By 2002, Guns N’ Roses fans had endured nearly a decade of disappointment. The relative failure of the 1993 covers album The Spaghetti Incident? had increased tensions within the band, and by the middle of the decade the classic lineup had imploded.
Frontman Axl Rose, who kept the band name, had stopped writing songs as a result of criticism, he said, and had stopped performing live in 1994. When he introduced his latest lineup in January 2001, it had been eight years since the last Guns show, and rumors of a release date for the studio album Chinese Democracy had been circulating for at least three years already (it wouldn’t arrive until 2008).
Things were finally beginning to look brighter when the band confirmed a North American tour. It was to start in Vancouver on Nov. 7, 2002 – perhaps a case of tempting fate since a cut-short show with Metallica in Montreal in 1992 had resulted in a street riot.
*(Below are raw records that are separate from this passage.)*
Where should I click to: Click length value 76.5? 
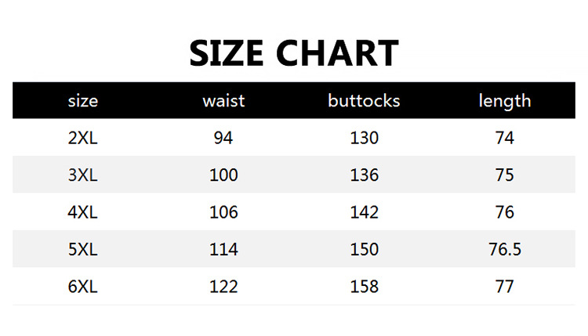[x=505, y=250]
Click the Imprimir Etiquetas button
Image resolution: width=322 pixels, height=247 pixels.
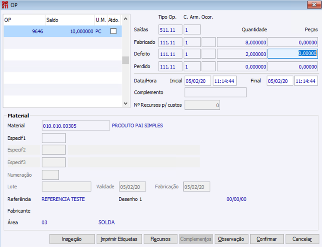tap(119, 239)
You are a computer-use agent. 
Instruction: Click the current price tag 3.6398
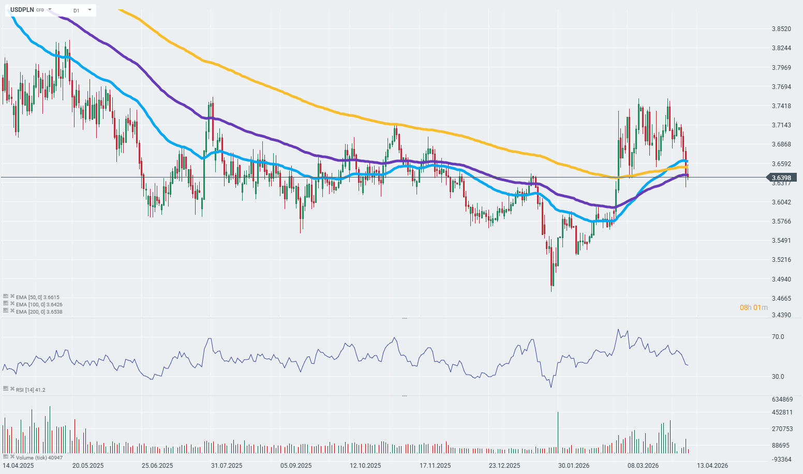point(781,177)
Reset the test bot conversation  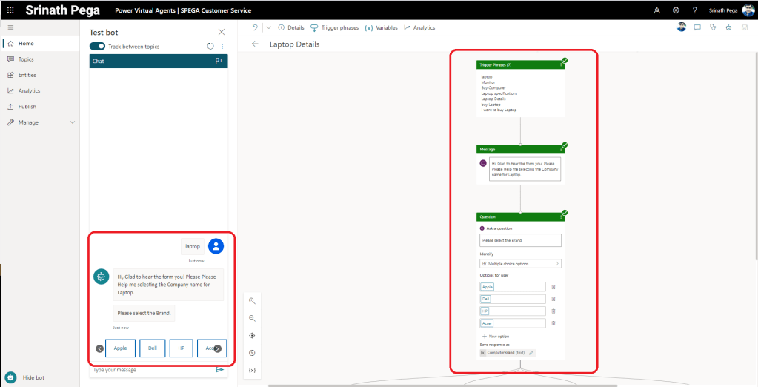pyautogui.click(x=210, y=47)
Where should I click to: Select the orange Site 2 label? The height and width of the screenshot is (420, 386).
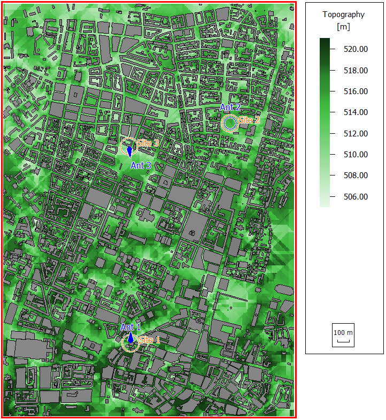[x=249, y=120]
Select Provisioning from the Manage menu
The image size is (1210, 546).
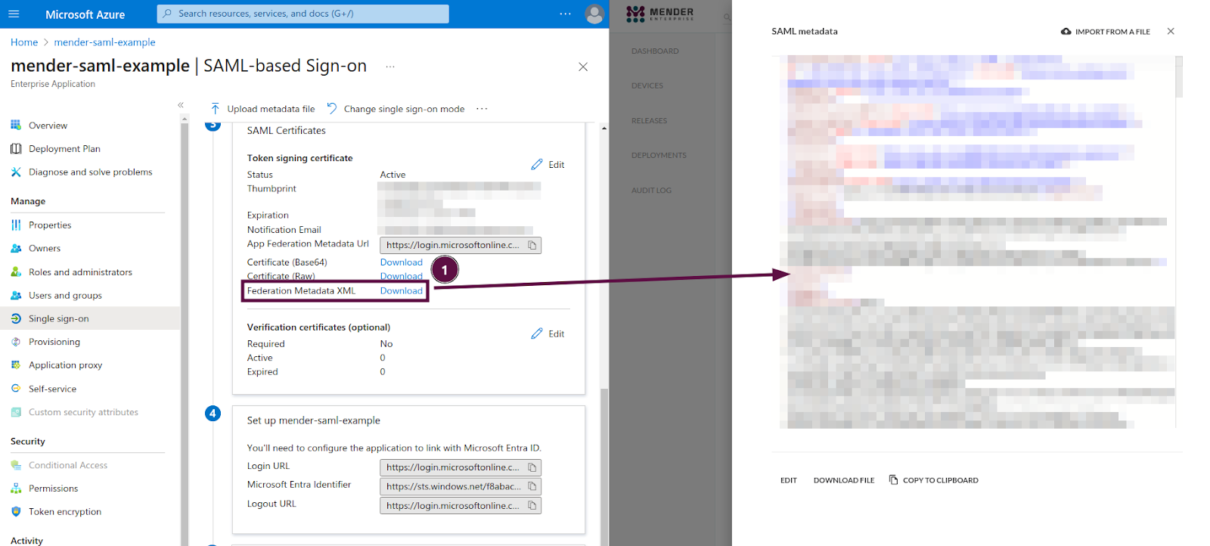54,342
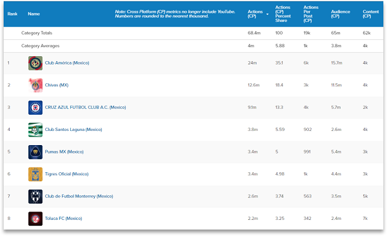
Task: Click the Santos Laguna team logo
Action: [x=35, y=130]
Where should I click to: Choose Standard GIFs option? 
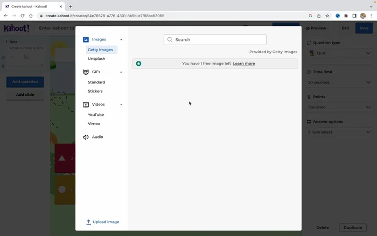96,82
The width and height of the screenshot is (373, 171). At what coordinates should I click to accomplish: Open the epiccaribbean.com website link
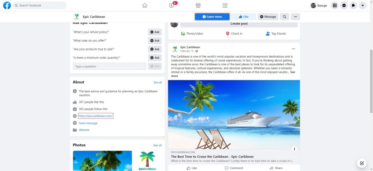96,116

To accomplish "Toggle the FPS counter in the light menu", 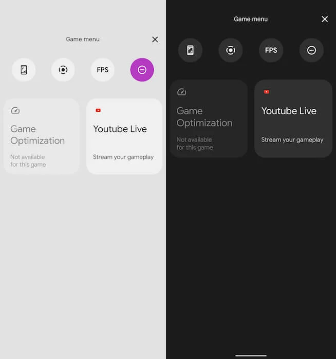I will coord(103,70).
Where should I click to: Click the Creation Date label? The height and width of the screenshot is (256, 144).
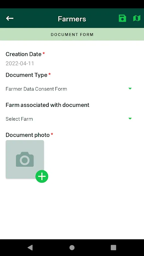pos(23,54)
Even so, it can’t have been likely that anyone predicted a second Guns-related explosion of violence in Canada.
But that’s what happened when, by 8PM on show day, 90 minutes before the band was to play, Rose was reported to still be in the air after his flight had been delayed in Los Angeles. Management at the General Motors Place arena made the decision to cancel the performance before the doors had even opened. That left thousands of fans – who’d paid $80 for their tickets, endured years of disillusionment and lived through doubt about the new lineup – at the end of their tether.
Reporter and writer Kurt Loder was with the band, and saw the events firsthand. “Groups of ticked-off kids converged at the gates of GM Place, fueled, in some cases, by strong drink and marijuana,” he reported on MTV. “They hoisted the long metal security barriers outside and rammed them through the glass entry doors. They threw bottles and rocks. … After about 20 minutes of all this, a phalanx of cops waded in with attack dogs, and things got really ugly.
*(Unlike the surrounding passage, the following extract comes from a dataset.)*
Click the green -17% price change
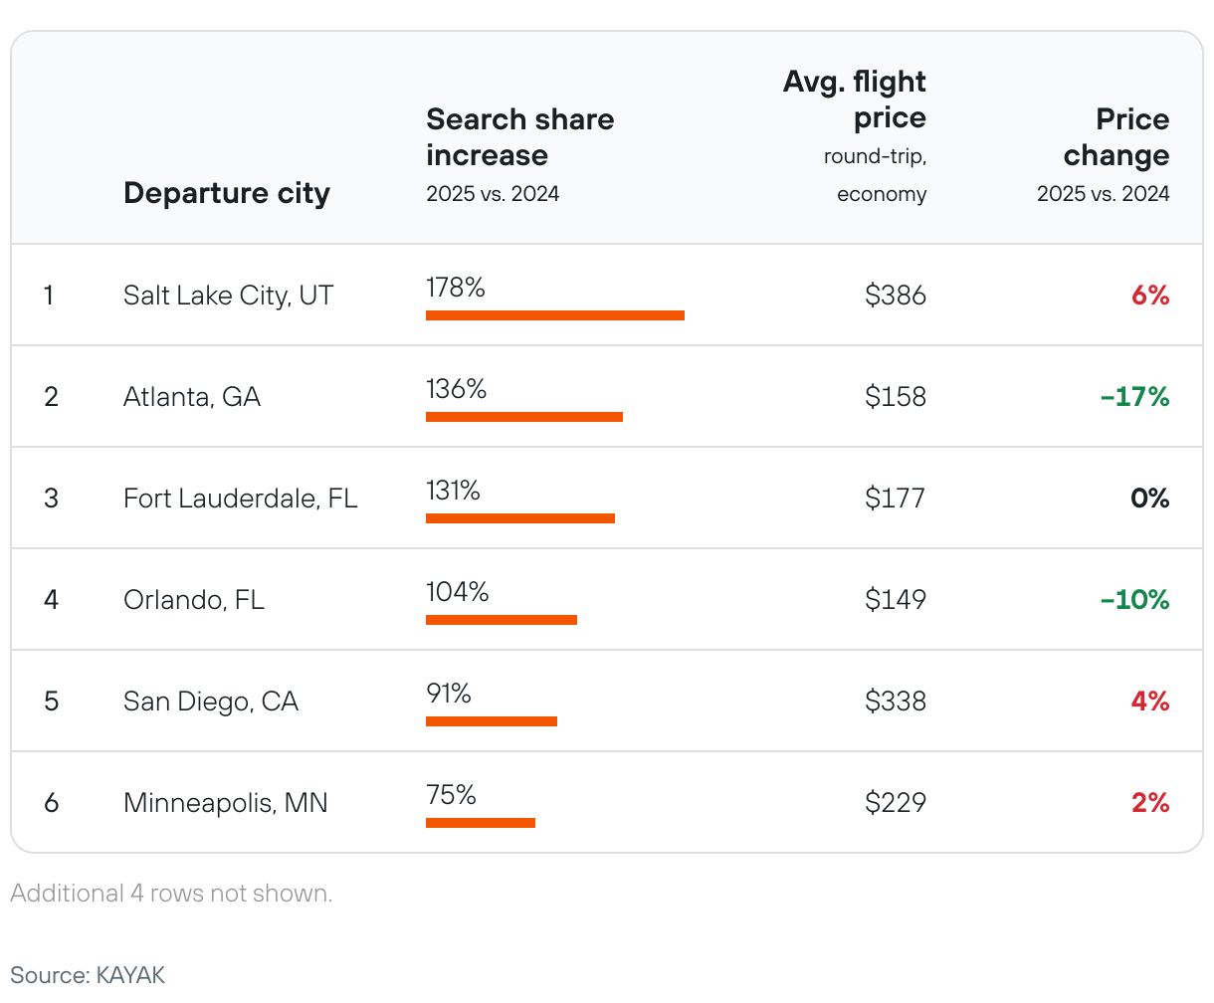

“Wielding their riot batons with seeming abandon, the cops walloped legs, arms, heads, whatever available extremity presented itself. They ganged up to pummel people even after they’d fallen to the ground. One young man was smashed in the face and his teeth knocked out – he stumbled away in a daze, holding them in his hands, with blood pouring from his mouth.”
A police spokeswoman told a local TV news crew that their response was a “proper use of force,” while a female Guns fan said, “Oh my God, they hate every single one of us.” Meanwhile, the other members of Guns N’ Roses were backstage, unaware of the riot outside the venue and worried that Rose was going to be “bummed” when he found out the show had been called off. “The Canadian date was supposed to mark the triumphant resurrection of a great rock band,” Loder noted. “It wasn’t supposed to go like this.”
The Vancouver Police Department was later sued by Robert Parent, a 41-year-old fan who lost six teeth in the riot, and by Detlef Schroeder, 52, who was attacked as he left the venue with his daughter. However, the court decided not to lay criminal charges against any officer. Deputy Chief Gary Greer defended the use of force, saying, “People that stay in the area of a riot while the police are being assaulted are not considered mere spectators. Because of their continued presence they lend legitimacy and support to those involved in the riotous behavior and are perceived as reasonable threats.”
During a return to Vancouver in 2011, Rose courted more controversy by having a fan thrown out of the show after he became upset with his behavior. But he also took the opportunity to say he was sorry to the audience for the 2002 drama: “I want to apologize with you,” he said. “If I knew that you motherf—ers would tear the place down, I would have got here quicker.”